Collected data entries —
%%

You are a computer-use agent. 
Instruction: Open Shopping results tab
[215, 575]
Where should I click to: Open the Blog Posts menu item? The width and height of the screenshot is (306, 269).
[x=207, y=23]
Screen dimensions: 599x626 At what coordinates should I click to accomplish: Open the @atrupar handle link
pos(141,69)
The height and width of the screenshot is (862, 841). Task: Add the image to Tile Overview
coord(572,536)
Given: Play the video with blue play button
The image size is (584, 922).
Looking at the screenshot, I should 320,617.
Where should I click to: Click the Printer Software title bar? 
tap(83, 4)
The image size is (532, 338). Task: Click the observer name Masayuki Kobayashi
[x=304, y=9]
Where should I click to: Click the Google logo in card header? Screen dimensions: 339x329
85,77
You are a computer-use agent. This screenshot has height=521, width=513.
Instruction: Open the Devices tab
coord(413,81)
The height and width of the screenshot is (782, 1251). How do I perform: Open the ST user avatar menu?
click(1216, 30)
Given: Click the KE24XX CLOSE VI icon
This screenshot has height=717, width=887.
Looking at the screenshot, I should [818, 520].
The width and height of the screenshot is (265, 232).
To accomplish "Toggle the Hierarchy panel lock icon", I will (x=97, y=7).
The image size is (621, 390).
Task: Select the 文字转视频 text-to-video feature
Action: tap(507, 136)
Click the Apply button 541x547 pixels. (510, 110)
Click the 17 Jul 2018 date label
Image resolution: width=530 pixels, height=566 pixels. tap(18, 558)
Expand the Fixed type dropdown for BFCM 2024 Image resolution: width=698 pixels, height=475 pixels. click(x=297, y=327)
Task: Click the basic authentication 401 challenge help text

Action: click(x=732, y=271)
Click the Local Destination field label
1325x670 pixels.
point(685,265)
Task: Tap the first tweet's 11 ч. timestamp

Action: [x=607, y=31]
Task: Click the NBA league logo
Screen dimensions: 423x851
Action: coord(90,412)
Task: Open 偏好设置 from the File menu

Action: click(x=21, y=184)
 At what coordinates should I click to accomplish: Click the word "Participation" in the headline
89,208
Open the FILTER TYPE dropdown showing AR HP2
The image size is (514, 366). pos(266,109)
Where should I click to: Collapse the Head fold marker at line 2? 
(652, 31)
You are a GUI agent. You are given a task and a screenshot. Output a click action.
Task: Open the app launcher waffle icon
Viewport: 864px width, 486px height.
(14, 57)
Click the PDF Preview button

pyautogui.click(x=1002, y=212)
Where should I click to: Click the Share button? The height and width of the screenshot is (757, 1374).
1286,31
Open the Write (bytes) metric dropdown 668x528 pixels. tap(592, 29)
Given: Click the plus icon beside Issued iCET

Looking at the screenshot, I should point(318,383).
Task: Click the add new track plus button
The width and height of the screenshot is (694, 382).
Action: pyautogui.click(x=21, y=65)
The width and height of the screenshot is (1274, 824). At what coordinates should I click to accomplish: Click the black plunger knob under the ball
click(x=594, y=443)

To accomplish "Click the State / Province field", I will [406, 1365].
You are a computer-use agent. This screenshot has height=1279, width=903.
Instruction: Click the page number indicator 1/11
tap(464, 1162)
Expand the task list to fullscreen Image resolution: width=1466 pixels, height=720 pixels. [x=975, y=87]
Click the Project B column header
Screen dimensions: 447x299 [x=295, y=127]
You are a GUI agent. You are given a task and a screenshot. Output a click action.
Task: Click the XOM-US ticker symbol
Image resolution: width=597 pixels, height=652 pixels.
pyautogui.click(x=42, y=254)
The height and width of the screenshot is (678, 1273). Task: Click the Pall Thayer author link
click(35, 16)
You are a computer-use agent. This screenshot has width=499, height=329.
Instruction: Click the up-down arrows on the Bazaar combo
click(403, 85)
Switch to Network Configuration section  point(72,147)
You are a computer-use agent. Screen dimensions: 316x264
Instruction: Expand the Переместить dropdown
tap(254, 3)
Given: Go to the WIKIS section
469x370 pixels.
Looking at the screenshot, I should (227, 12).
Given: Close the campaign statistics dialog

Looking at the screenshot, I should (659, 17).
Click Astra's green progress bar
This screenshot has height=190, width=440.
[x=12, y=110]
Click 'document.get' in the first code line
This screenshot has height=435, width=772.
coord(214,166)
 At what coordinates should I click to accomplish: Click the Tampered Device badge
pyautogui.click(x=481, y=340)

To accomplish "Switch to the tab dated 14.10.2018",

%%

TASK DESCRIPTION — Having read the entries above, restate them all word for word.

YOUR RESPONSE —
You are a computer-use agent. 
Instruction: Open Shopping results tab
[215, 575]
Where should I click to: Open the Blog Posts menu item? The width and height of the screenshot is (306, 269).
[x=207, y=23]
Screen dimensions: 599x626 At what coordinates should I click to accomplish: Open the @atrupar handle link
pos(141,69)
The height and width of the screenshot is (862, 841). Task: Add the image to Tile Overview
coord(572,536)
Given: Play the video with blue play button
The image size is (584, 922).
Looking at the screenshot, I should 320,617.
Where should I click to: Click the Printer Software title bar? 
tap(83, 4)
The image size is (532, 338). Task: Click the observer name Masayuki Kobayashi
[x=304, y=9]
Where should I click to: Click the Google logo in card header? Screen dimensions: 339x329
85,77
You are a computer-use agent. This screenshot has height=521, width=513.
Instruction: Open the Devices tab
coord(413,81)
The height and width of the screenshot is (782, 1251). How do I perform: Open the ST user avatar menu?
click(1216, 30)
Given: Click the KE24XX CLOSE VI icon
This screenshot has height=717, width=887.
Looking at the screenshot, I should [818, 520].
The width and height of the screenshot is (265, 232).
To accomplish "Toggle the Hierarchy panel lock icon", I will (x=97, y=7).
The image size is (621, 390).
Task: Select the 文字转视频 text-to-video feature
Action: tap(507, 136)
Click the Apply button 541x547 pixels. (510, 110)
Click the 17 Jul 2018 date label
Image resolution: width=530 pixels, height=566 pixels. tap(18, 558)
Expand the Fixed type dropdown for BFCM 2024 Image resolution: width=698 pixels, height=475 pixels. click(x=297, y=327)
Task: Click the basic authentication 401 challenge help text

Action: click(x=732, y=271)
Click the Local Destination field label
1325x670 pixels.
point(685,265)
Task: Tap the first tweet's 11 ч. timestamp

Action: [x=607, y=31]
Task: Click the NBA league logo
Screen dimensions: 423x851
Action: coord(90,412)
Task: Open 偏好设置 from the File menu

Action: click(x=21, y=184)
 At what coordinates should I click to accomplish: Click the word "Participation" in the headline
89,208
Open the FILTER TYPE dropdown showing AR HP2
The image size is (514, 366). pos(266,109)
Where should I click to: Collapse the Head fold marker at line 2? 
(652, 31)
You are a GUI agent. You are given a task and a screenshot. Output a click action.
Task: Open the app launcher waffle icon
Viewport: 864px width, 486px height.
(14, 57)
Click the PDF Preview button

pyautogui.click(x=1002, y=212)
Where should I click to: Click the Share button? The height and width of the screenshot is (757, 1374).
1286,31
Open the Write (bytes) metric dropdown 668x528 pixels. tap(592, 29)
Given: Click the plus icon beside Issued iCET

Looking at the screenshot, I should point(318,383).
Task: Click the add new track plus button
The width and height of the screenshot is (694, 382).
Action: pyautogui.click(x=21, y=65)
The width and height of the screenshot is (1274, 824). At what coordinates should I click to accomplish: Click the black plunger knob under the ball
click(x=594, y=443)

To accomplish "Click the State / Province field", I will [406, 1365].
You are a computer-use agent. This screenshot has height=1279, width=903.
Instruction: Click the page number indicator 1/11
tap(464, 1162)
Expand the task list to fullscreen Image resolution: width=1466 pixels, height=720 pixels. [x=975, y=87]
Click the Project B column header
Screen dimensions: 447x299 [x=295, y=127]
You are a GUI agent. You are given a task and a screenshot. Output a click action.
Task: Click the XOM-US ticker symbol
Image resolution: width=597 pixels, height=652 pixels.
pyautogui.click(x=42, y=254)
The height and width of the screenshot is (678, 1273). Task: Click the Pall Thayer author link
click(35, 16)
You are a computer-use agent. This screenshot has width=499, height=329.
Instruction: Click the up-down arrows on the Bazaar combo
click(403, 85)
Switch to Network Configuration section  point(72,147)
You are a computer-use agent. Screen dimensions: 316x264
Instruction: Expand the Переместить dropdown
tap(254, 3)
Given: Go to the WIKIS section
469x370 pixels.
Looking at the screenshot, I should (227, 12).
Given: Close the campaign statistics dialog

Looking at the screenshot, I should (659, 17).
Click Astra's green progress bar
This screenshot has height=190, width=440.
[x=12, y=110]
Click 'document.get' in the first code line
This screenshot has height=435, width=772.
coord(214,166)
 At what coordinates should I click to accomplish: Click the Tampered Device badge
pyautogui.click(x=481, y=340)

To accomplish "Switch to the tab dated 14.10.2018",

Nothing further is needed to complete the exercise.